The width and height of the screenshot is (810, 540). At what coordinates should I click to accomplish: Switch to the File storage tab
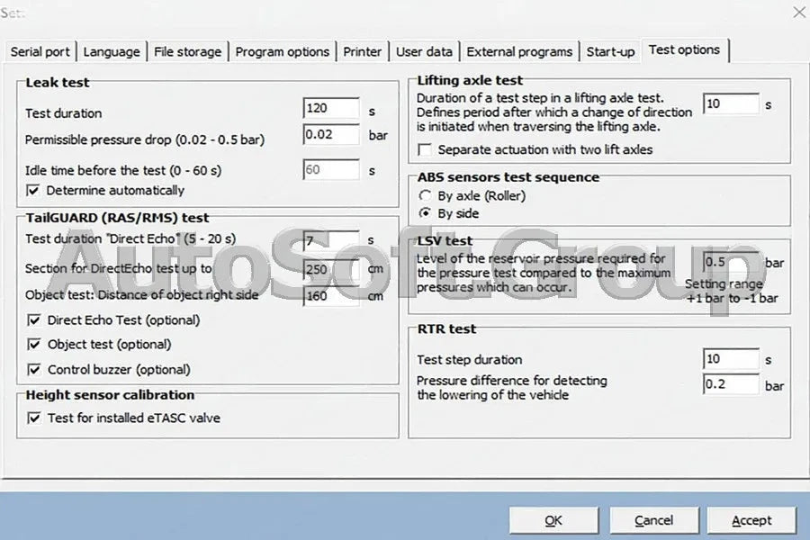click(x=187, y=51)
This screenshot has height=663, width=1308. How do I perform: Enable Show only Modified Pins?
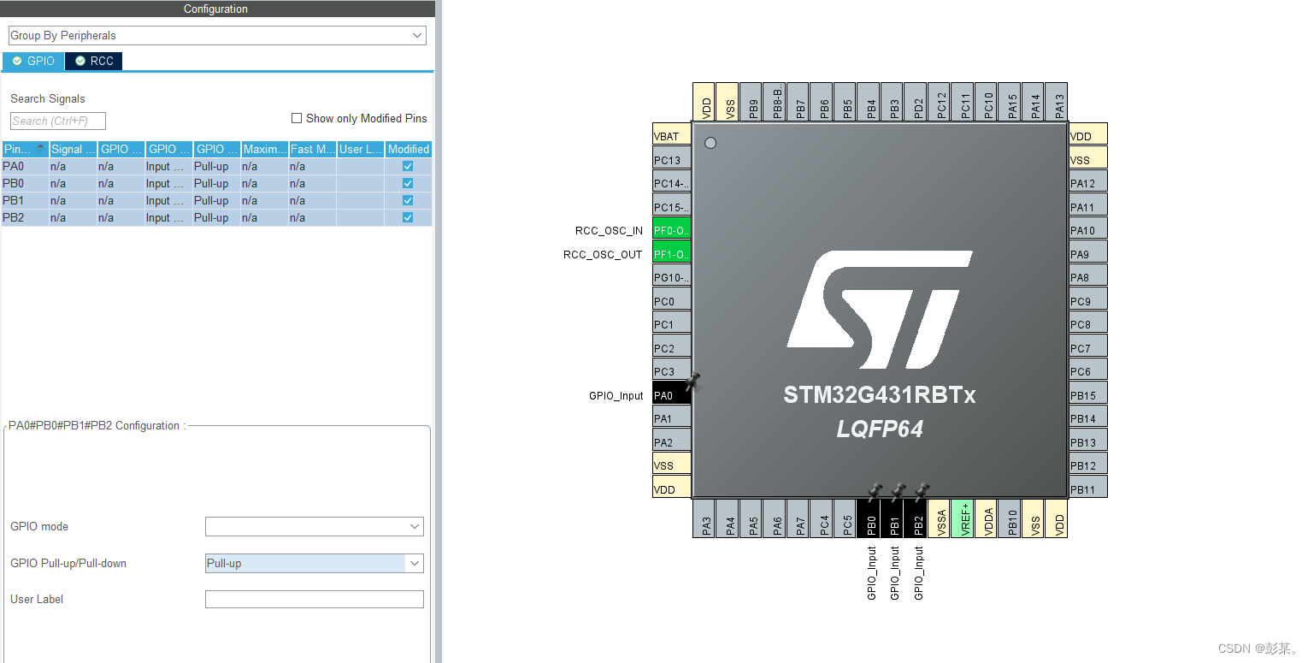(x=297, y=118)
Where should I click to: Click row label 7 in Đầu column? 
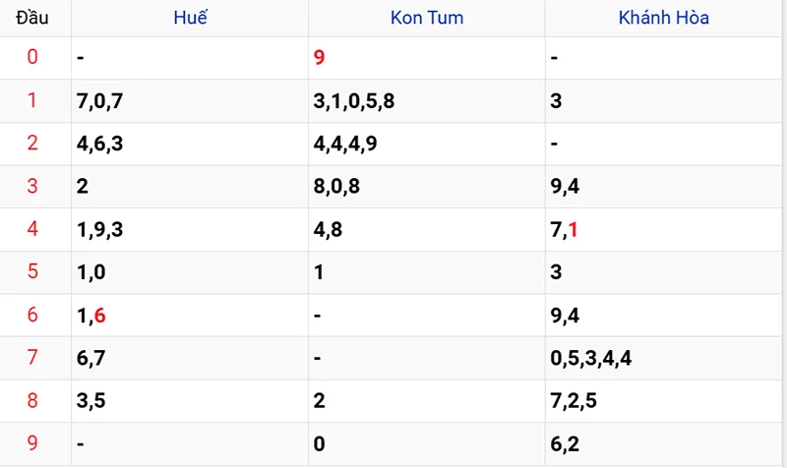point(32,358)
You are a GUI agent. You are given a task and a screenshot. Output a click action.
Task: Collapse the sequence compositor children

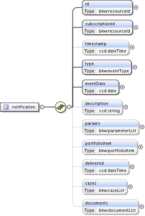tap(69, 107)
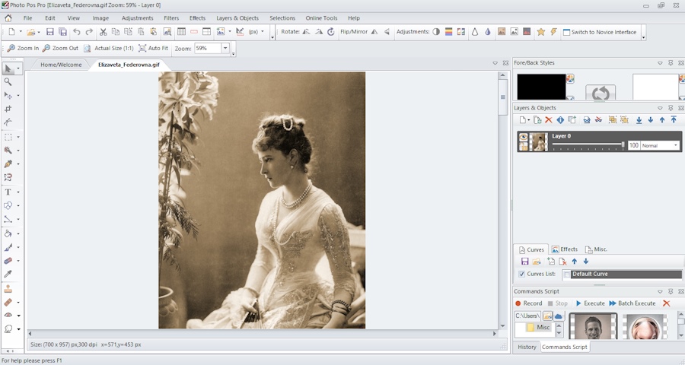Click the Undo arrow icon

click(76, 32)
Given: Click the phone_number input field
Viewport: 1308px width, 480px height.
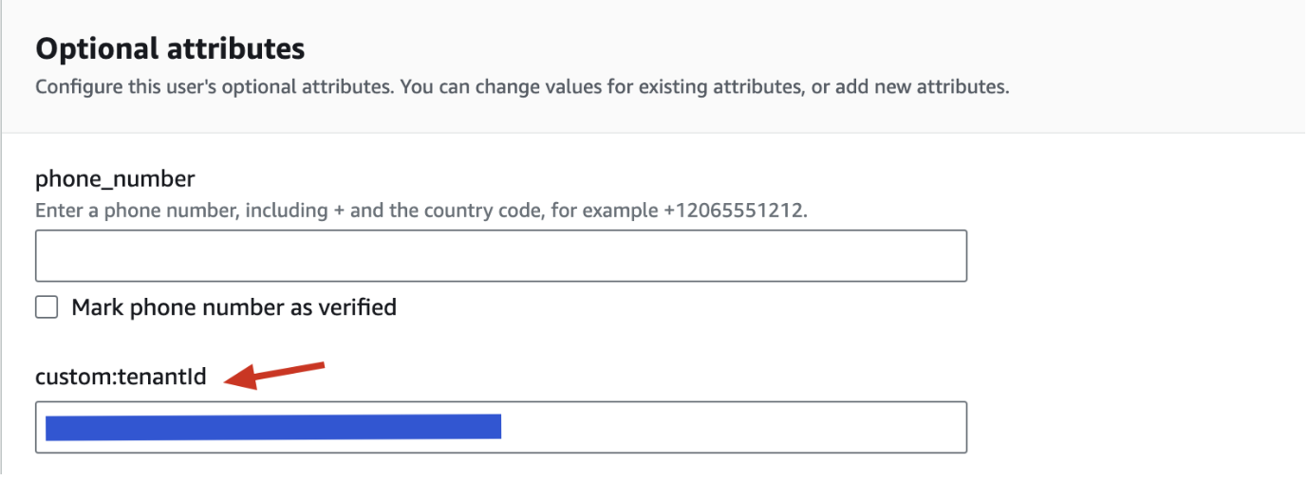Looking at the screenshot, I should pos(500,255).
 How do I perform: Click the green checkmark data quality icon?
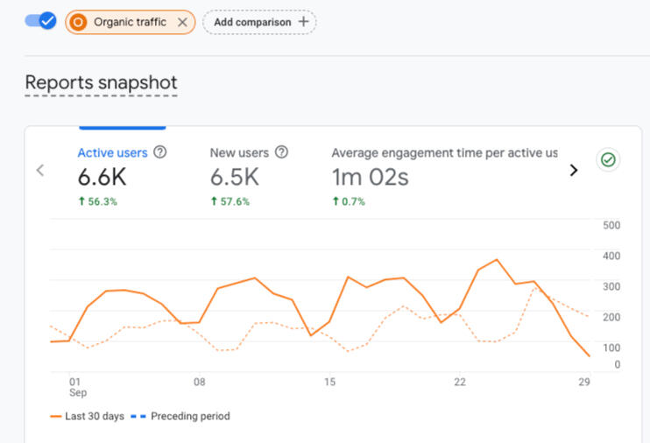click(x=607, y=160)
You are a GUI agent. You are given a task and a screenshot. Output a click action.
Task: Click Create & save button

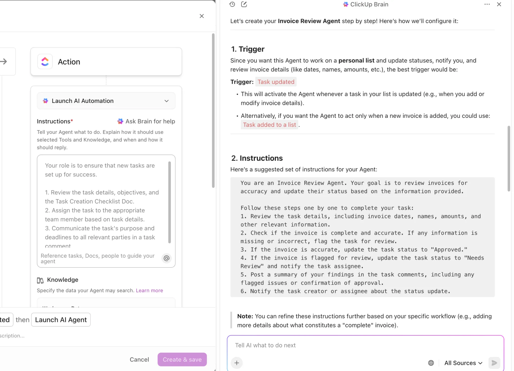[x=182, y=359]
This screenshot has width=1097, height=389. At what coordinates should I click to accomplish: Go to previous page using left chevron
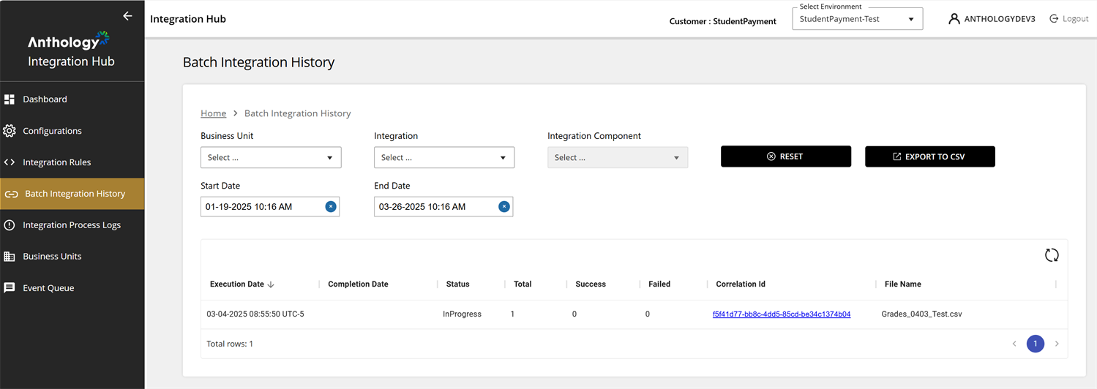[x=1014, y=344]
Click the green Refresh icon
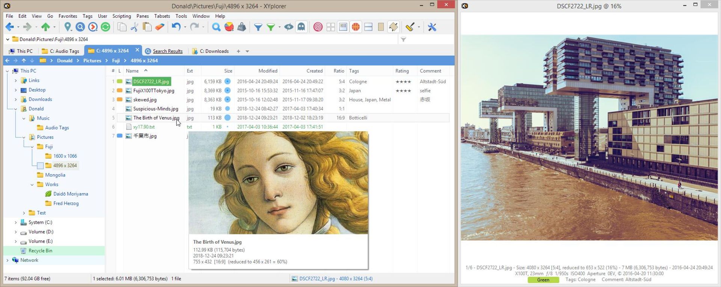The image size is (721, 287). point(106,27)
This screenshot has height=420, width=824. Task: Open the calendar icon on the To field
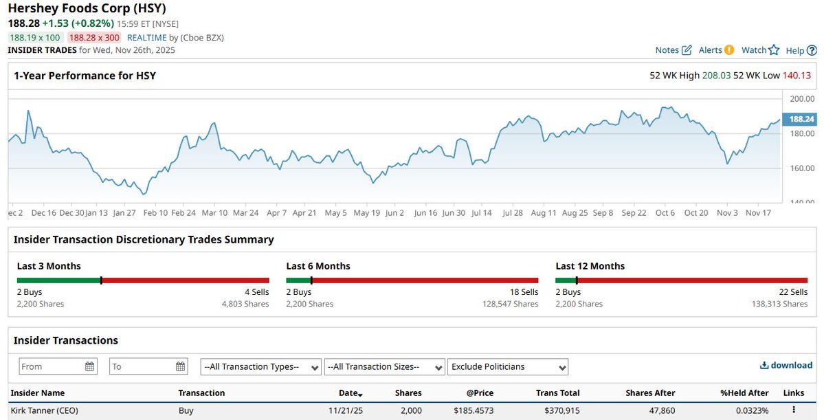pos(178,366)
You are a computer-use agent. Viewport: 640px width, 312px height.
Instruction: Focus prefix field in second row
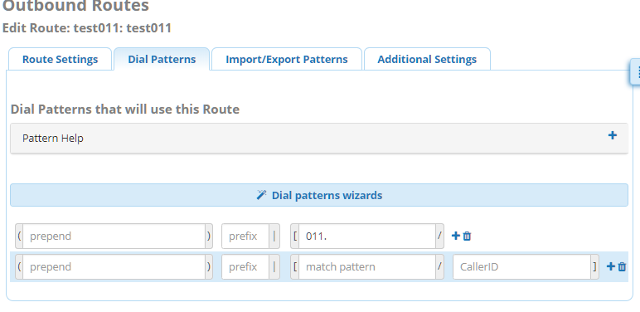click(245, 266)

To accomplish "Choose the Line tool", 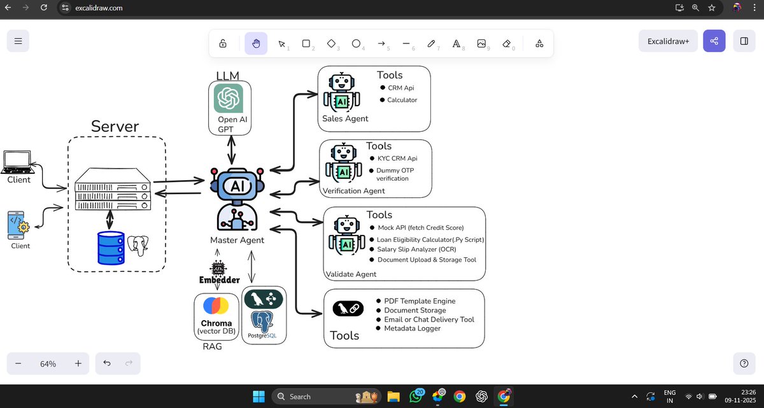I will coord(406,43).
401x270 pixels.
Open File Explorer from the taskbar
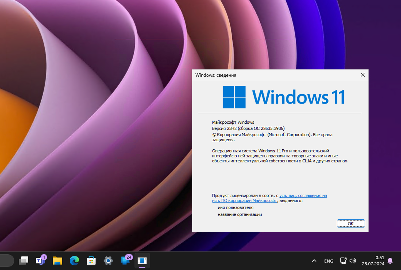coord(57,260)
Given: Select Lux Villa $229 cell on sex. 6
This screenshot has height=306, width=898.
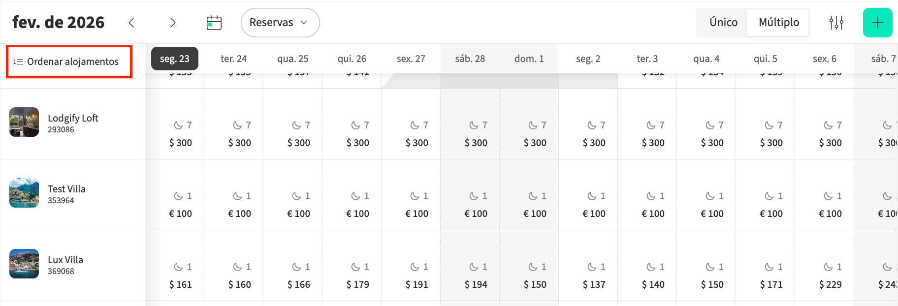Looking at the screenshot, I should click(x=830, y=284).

> _WHAT YOU NEED TO DO_
In the copy, no pictures are to appear; write out exactly the lines from the one containing "Given: Select Lux Villa $229 cell on sex. 6" through the end of the listing above and no further lines.

> _THE ANSWER_
Given: Select Lux Villa $229 cell on sex. 6
This screenshot has height=306, width=898.
Looking at the screenshot, I should click(x=830, y=284).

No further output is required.